Opinion
Case No. 11-10066-JTM
01-31-2012
MEMORANDUM AND ORDER
The defendant Virgil E. Dillon, an inmate in the Kansas state prison system, was charged in the Indictment with seven counts of sending threatening communications in violation of 18 U.S.C. § 876(c). By the agreement of the parties, the matter was tried to the court. The court makes the following findings of fact as established beyond a reasonable doubt.
The government produced the testimony of the Honorable Benjamin Burgess, who is employed as a Kansas State Judge. Prior to receiving a letter at his office from Dillon in 2009, Judge Burgess had presided over some hearings in which Dillon was a defendant. The envelope was addressed to Ben Burgess at 525 N. Main in Wichita, the location of the Sedgwick County judicial center. Among other things, the letter stated:
I.ve Somthing to tell you how much do you love your family because It.s to Bad that I.m going to kill you + your family Real Slow.(Exh. 1).
Judge Burgess testified that he knew at the time that Dillon was in custody, but was concerned because most prison inmates are eventually released. His concern was heightened because of the threat to his family.

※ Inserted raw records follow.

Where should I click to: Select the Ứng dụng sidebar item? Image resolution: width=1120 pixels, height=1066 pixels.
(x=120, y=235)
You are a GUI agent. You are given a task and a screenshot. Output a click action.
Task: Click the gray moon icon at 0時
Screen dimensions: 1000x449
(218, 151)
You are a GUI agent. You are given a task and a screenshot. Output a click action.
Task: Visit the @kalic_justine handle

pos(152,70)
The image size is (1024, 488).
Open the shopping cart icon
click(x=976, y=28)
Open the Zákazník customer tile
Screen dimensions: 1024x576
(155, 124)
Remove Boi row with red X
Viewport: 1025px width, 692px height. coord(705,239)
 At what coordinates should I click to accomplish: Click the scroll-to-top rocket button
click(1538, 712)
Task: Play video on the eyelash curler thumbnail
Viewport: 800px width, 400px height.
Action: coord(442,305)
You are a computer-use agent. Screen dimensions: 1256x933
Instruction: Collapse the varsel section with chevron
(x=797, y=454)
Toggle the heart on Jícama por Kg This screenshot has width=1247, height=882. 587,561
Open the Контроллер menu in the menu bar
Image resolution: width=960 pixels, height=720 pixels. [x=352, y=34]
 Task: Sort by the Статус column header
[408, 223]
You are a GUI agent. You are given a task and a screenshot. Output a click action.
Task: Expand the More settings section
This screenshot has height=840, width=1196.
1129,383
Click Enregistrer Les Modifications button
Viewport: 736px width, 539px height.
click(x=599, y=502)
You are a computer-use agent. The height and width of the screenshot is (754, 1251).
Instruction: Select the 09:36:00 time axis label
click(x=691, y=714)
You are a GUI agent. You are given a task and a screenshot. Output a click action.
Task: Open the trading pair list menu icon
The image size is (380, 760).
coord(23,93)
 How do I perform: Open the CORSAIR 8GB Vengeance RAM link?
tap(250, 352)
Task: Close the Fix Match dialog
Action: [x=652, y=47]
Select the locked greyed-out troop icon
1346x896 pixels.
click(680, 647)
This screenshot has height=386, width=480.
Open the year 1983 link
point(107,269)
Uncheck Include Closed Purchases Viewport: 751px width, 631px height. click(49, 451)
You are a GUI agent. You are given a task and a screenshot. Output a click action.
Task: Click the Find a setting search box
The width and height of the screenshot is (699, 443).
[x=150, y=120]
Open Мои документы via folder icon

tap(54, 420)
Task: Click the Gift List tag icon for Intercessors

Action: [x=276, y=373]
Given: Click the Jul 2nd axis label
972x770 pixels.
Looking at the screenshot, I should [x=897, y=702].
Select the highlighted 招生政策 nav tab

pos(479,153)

Robert Clark is a Sedgwick County Sheriff's Office deputy assigned to the judicial division. In 2009, he was assigned to courtroom security and was asked by one of the judges to investigate another letter received from Dillon. Clark opened an investigation, but had no direct dealings with Dillon, as the matter was investigated by other detectives. In December of that year he received a letter from Dillon, which was addressed to Robert L. Clark at 525 No. Main. The letter stated in part:
This Is To Tell You Somthing That I'm going to Kill You + Your Familys This is you Chirstmas & New Year gift from me This will make me happy to see all of you Dead and It wouldn't hurt my Feelings at all(Exh. 2). Clark subsequently received another letter, postmarked January 18, 2011, which made similar threats against both Clark and his family. (Exh. 4.)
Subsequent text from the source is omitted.